I am implementing a Go playing program roughly according to the architecture of earlier versions of AlphaGo(AlphaGo Fan or AlphaGo Lee), e.g. using policy network, value network, and Monte Carlo tree search(MCTS). Currently I have trained a decent policy network and an insensitive value network, and I don't have a fast roll-out policy. By "insensitive" I mean, the value network is not able to judge complicated situations, only outputing a win rate around 50% unless the situation is concise. The value network can judge concise board(no big fight going on) correctly.
Using this policy network and value network, I also implemented MCTS algorithm(The evaluation of a tree node is done only by value network). Since the value network is not accurate, I am afraid MCTS is prone to be trapped in bad moves before the time of MCTS is up. In order to better fine-tune the hyper parameters of MCTS to remedy the bad influence brought by inaccurate value network, I have two questions to ask:
- Node selection is done by
arg max (p_value + lambda * p_policy/visit_cnt)
. Does fine-tune the parameterlambda
help? - Intuitively I want MCTS to explore as further as possible. In node expansion stage, does setting the expansion condition as
expand a leaf once it is visited a very small number of times, like 3
help? What expansion method should I use?
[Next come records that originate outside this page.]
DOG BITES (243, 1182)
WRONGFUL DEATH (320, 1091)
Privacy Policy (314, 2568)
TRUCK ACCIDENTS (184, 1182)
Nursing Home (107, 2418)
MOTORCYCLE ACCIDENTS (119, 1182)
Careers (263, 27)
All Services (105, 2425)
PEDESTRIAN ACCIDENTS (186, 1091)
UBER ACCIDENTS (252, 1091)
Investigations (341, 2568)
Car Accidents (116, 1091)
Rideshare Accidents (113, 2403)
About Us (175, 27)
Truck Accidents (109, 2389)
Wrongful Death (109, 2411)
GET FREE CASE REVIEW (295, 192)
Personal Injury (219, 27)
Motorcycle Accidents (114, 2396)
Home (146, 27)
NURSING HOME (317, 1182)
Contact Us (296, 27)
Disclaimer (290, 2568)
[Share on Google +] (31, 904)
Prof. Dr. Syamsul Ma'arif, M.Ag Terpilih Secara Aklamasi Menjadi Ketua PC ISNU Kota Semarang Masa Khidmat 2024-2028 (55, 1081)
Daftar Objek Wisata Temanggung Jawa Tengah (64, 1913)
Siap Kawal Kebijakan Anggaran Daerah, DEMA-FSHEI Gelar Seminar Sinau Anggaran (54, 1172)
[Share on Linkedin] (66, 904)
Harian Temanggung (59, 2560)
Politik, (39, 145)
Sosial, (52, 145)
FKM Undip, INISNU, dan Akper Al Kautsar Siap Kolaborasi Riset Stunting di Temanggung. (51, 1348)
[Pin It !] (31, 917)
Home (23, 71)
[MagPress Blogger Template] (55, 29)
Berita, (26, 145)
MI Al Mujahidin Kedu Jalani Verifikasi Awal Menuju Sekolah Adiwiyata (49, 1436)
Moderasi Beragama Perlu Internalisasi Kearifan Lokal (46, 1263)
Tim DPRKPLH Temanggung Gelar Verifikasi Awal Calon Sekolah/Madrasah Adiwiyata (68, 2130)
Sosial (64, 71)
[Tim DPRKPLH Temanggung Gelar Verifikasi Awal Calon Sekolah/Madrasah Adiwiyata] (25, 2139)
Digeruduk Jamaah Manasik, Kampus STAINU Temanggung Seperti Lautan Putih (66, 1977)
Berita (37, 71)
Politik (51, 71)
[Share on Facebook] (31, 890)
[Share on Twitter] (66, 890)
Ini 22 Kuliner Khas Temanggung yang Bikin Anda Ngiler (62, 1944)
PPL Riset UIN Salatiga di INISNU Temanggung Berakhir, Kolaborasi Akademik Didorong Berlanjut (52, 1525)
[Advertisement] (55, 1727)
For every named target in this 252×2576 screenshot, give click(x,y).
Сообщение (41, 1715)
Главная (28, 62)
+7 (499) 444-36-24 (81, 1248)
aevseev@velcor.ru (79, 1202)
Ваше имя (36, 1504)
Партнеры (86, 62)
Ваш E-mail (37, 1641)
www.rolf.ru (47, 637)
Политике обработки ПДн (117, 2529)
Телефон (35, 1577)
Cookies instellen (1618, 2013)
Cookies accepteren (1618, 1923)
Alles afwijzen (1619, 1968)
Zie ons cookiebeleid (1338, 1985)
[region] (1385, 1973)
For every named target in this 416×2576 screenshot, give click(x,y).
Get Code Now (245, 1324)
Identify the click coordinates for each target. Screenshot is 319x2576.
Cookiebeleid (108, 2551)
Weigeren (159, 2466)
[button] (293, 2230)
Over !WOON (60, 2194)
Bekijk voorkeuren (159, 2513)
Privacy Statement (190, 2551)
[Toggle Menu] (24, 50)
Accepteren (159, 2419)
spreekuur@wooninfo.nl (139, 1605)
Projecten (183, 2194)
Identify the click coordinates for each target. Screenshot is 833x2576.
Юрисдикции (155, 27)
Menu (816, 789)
EDIT: The second question is about the 'expand' stage of typical 'selection, expand, evaluation, backup' MCTS algorithm. I reckon by expand as quickly as possible, the MCTS can explore deeper, and give more accurate value approximations. I set a parameter n
as how many times a leaf node is visited before it is expanded
. I want to know intuitively, what a large n
and a small n
would influence the performance of MCTS.